• [Task prompt]:
Return every one of the following records word for word, leaving out the pictures.

• [The input]:
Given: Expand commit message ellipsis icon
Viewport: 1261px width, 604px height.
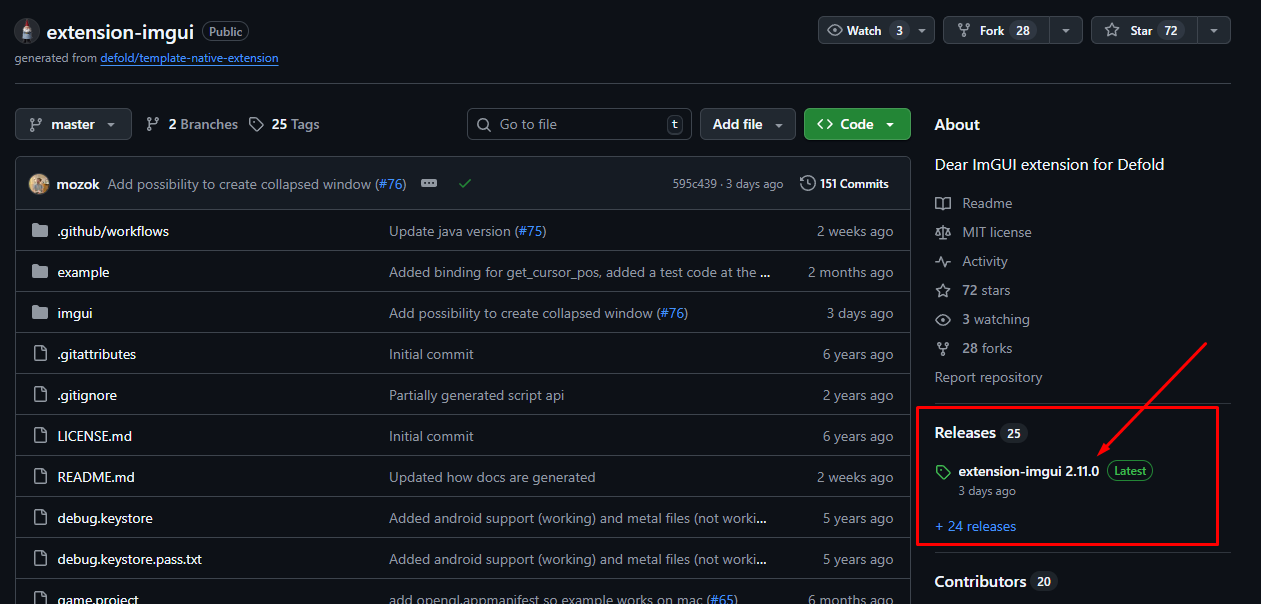Looking at the screenshot, I should coord(429,184).
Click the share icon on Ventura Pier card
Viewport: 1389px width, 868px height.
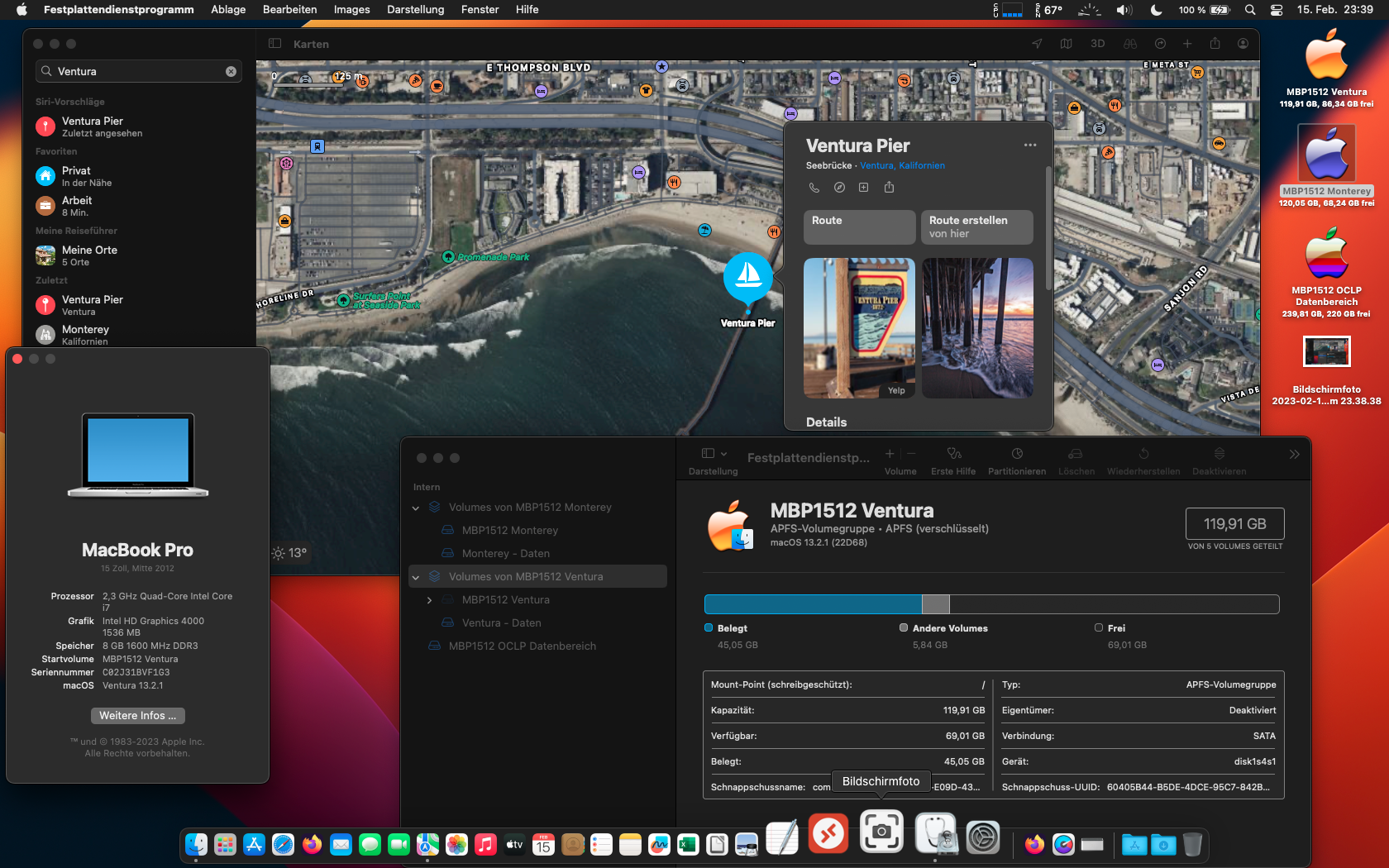pos(889,188)
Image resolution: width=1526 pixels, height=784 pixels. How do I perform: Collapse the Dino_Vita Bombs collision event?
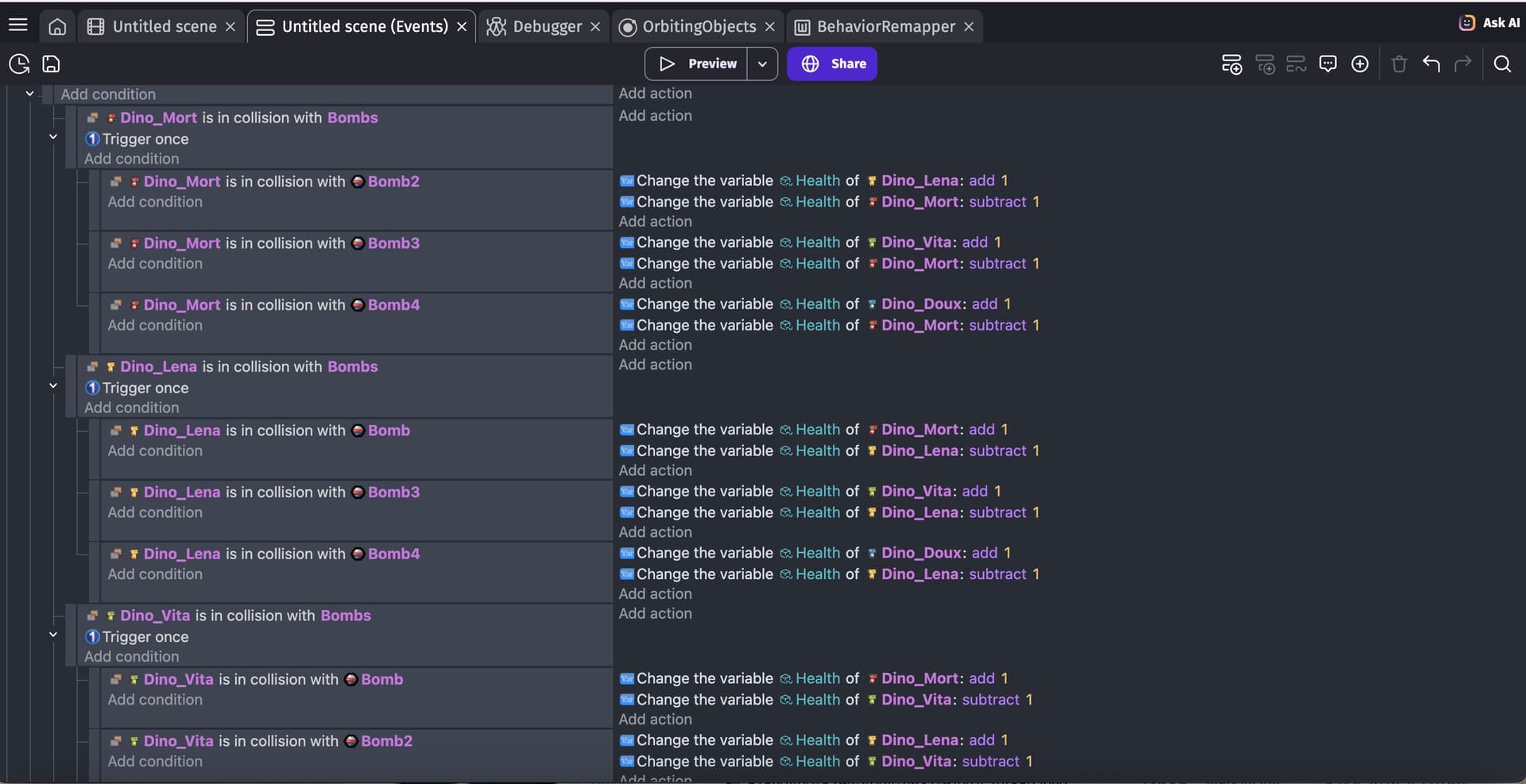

• [Output below]:
Given: Expand commit message ellipsis icon
Viewport: 1261px width, 604px height.
Looking at the screenshot, I should coord(429,184).
Click the share icon on Ventura Pier card
Viewport: 1389px width, 868px height.
pos(889,188)
Image resolution: width=1526 pixels, height=784 pixels. How do I perform: Collapse the Dino_Vita Bombs collision event?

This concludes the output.